My goal in this project is to have an interactive guitar jam sesh with myself with the help of Chuck. To do this, I tried curating a set of audio files that are recordings of me playing the electric guitar. I didn't really play any specific songs, mostly just chords and I tried to solo a little bit even though I'm not great :).

The goal is to have a system where I can start playing something, and Chuck can perform kNN retrieval on what I'm playing and playback the most similar snippet that I recorded. I wanted the system to mimic a jam session with a friend, where one person is usually playing chords and the other is solo'ing, and you take turns listening to what the other person is playing and trying to complement their sound.

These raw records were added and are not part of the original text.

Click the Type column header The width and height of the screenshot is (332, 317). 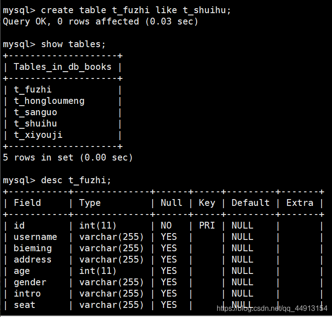[x=90, y=203]
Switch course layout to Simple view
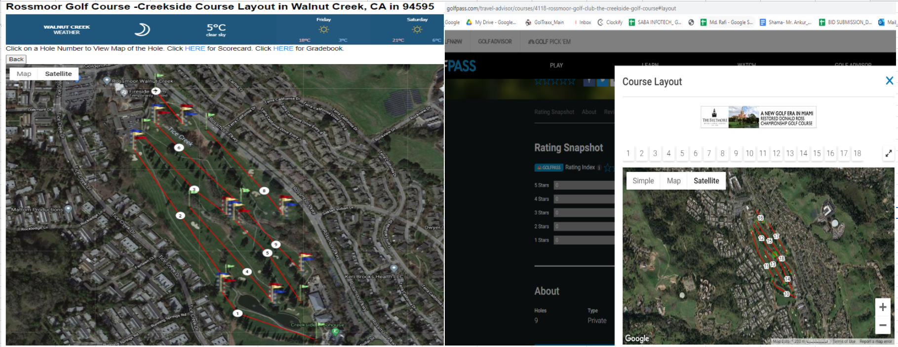 643,181
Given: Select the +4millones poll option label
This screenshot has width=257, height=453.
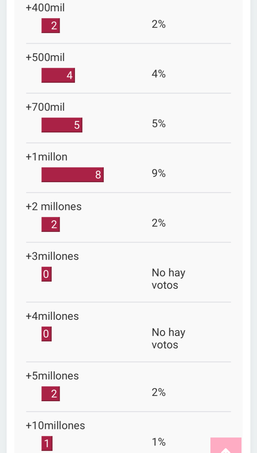Looking at the screenshot, I should coord(52,316).

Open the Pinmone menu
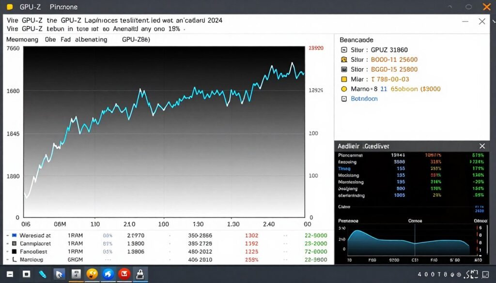click(63, 7)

Using the features that worked well for me in Phase 1, I recorded 10 ~20 second snippets of myself playing guitar, and trained the mosaic extractor on this. Then, I experimented a bit with mosaic-synth-mic.ck, seeing what the default behavior was when I just started playing chords. One things I didn't quite like was how the synthesized snippets were so short and very sensitive to every little sound I would make. I also felt like the layering of multiple nearest sounds made it difficult to hear melodies. I ended up changing a number of parameters, specifically the window of input frames (NUM_FRAMES), the window of synthesis, and I changed the number of nearest neighbors to 1 (so that it would only retrieve 1 similar snippet). This made it easier for me to listen and play along with Chuck. I also added timing delays so that it would be more of a back-and-forth, where I'd play and Chuck would listen, and vice versa.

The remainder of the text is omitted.